If that were the whole story, then the 26 states that cut off unemployment benefits early would have seen a big uptick in job growth. But they haven’t.
Still, economists see a modest effect, which makes intuitive sense. Having an extra $300 a week (since December) allowed some people to decline wages or work conditions that they otherwise might have been forced to accept.
To me, that’s a good thing. A worker’s slightly increased power to say “no, thank you” forced employers to try harder. In the past year, wages have risen at a faster rate than they have in a decade. And the tight labor market has given some workers the courage to insist that they be treated with respect in the jobs they do take.
Such as the employees of a Burger King in Lincoln, Neb., who resigned en masse after posting a sign that read, “We All Quit! Sorry for the Inconvenience.” Or the employees of a Dollar General in Eliot, Maine, who explained their walkout with signs on the door: “If you don’t pay people enough to live their lives, why should they slave away for you?”
Or consider the note on a Chipotle: “Want to know why we’re closed? . . . We are overworked, understaffed, underpaid, and underappreciated.”
These signs make great Instagram posts; they also reflect reality: The quit rate for hotel and restaurant workers is at an all-time high.
How much should work cost your home life, your health, your family? How much should it cost your dignity?
Should your job require you to sit through pro forma news conferences you know will throw you off your game? One of the world’s top tennis players, prioritizing her mental health over the French Open, suggests that it should not.
Should your job require you to risk injury against your better judgment?

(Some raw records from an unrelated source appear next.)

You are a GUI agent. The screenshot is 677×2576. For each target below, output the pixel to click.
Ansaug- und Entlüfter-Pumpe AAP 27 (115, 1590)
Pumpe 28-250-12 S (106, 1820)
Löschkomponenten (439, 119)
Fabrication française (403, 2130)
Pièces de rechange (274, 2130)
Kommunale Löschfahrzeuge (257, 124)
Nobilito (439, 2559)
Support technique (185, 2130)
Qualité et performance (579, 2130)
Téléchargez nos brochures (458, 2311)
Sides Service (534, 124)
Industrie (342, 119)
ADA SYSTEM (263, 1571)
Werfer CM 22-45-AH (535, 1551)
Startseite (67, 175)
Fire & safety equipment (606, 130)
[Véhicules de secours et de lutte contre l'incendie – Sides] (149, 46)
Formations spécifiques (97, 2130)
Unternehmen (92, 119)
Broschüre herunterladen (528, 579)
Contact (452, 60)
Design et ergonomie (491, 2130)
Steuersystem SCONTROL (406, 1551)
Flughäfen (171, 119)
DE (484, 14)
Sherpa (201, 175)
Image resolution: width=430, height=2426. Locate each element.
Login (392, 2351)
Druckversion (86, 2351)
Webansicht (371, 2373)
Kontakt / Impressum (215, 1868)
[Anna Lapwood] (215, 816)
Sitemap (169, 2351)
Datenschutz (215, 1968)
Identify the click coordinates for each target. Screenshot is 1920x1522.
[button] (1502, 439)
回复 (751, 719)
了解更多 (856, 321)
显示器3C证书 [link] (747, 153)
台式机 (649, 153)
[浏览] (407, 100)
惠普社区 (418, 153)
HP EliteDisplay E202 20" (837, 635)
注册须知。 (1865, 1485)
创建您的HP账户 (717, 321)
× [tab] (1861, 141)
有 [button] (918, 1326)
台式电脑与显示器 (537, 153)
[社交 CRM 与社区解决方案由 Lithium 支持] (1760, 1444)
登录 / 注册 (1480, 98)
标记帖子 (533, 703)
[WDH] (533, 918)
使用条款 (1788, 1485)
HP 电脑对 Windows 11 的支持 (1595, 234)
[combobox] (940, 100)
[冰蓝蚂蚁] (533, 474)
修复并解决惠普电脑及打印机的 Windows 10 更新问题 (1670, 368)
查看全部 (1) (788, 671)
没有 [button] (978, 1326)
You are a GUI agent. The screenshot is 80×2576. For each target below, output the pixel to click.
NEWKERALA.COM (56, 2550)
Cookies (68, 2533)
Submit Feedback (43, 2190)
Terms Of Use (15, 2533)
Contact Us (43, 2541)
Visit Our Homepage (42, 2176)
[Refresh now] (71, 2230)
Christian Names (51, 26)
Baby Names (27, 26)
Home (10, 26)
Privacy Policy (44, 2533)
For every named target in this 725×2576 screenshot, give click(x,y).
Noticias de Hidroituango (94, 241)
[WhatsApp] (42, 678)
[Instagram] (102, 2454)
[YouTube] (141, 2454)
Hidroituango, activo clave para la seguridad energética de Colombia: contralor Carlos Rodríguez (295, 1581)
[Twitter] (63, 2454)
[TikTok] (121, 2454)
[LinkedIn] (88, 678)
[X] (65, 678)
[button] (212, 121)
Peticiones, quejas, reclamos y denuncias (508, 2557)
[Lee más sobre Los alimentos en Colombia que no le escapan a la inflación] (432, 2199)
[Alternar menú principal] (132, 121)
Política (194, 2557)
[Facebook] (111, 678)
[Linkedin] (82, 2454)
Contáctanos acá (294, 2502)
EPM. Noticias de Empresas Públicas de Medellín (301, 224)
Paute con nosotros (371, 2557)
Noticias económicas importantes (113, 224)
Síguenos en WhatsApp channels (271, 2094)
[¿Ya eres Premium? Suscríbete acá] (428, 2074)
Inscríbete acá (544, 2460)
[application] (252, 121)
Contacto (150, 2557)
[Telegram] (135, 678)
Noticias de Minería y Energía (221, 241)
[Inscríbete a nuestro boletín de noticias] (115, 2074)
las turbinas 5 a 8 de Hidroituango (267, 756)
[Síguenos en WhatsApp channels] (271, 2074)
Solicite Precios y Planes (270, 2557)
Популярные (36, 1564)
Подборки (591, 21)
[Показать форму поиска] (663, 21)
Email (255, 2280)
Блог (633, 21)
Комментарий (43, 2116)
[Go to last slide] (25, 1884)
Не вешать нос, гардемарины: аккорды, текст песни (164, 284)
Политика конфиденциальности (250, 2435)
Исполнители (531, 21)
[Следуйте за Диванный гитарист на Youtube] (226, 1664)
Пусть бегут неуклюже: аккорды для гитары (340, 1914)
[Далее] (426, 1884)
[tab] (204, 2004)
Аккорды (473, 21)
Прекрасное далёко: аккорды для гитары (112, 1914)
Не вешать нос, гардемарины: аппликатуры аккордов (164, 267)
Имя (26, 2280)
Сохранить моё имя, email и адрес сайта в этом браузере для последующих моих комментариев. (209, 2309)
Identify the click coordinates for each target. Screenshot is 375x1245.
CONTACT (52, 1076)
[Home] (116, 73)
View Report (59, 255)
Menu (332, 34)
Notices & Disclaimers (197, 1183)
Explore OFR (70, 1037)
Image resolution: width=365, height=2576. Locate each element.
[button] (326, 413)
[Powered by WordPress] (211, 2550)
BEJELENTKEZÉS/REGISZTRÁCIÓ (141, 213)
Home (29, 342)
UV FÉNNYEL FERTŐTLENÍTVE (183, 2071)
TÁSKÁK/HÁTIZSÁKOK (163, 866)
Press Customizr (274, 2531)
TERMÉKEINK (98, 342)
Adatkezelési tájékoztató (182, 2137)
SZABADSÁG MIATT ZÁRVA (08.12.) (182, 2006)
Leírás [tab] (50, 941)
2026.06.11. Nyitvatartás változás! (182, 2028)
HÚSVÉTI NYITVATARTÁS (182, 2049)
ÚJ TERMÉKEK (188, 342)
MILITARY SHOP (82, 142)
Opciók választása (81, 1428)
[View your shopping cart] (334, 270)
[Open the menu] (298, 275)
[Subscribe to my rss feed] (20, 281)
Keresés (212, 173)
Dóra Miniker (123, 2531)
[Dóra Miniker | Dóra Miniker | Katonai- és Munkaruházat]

The world’s greatest gymnast, declining to compete in some Olympic events, suggests that it should not.
Should your job require you to endure the sexual innuendo, humiliation and handsiness of a powerful boss? The eleven women who accused then-New York Gov. Andrew M. Cuomo of harassment suggest that it should not.
Then there was the Pulitzer Prize-winning journalist who, after protests forced a university to offer her tenure along with a prestigious post, declined to work for an institution from whom professional courtesy had to be wrung.
We still have a long way to go as a society before we are entirely comfortable with the idea of putting one’s well-being before one’s work. Some of Cuomo’s accusers were dismissed as hypersensitive; Naomi Osaka was called a “diva”; Simone Biles was declared to be “selfish.” Nikole Hannah-Jones said even people on her side in her tenure fight with the University of North Carolina told her that walking away would give her opponents a victory.
But these women stood their ground and public opinion mostly stood with them. Even professions with a proud tradition of toxic work environments are beginning to change. In April, Broadway producer Scott Rudin “made the decision to step back” from his productions because of allegations that he flew into rages and bullied, humiliated and intimidated his employees.
Why now? I don’t think it’s a coincidence that the push for better treatment at many theaters around the country — and in government, academia and sports — intersected with the #MeToo and the Black Lives Matter movements. Obviously, both of those movements have major implications for law and public policy. But they also pose the simple, radical question of what people should have to put up with — and what they should not.
Add to that recalibration the virus-born realization that going to work can be literally life-threatening, and you begin to see why more workers across the economic spectrum are standing up for themselves.
“We became essential,” said one former Burger King employee. “And then we weren’t treated essential by upper management.”
Americans have always valued work. After the social, political and economic cataclysms of the past year and a half, we may be starting to value workers.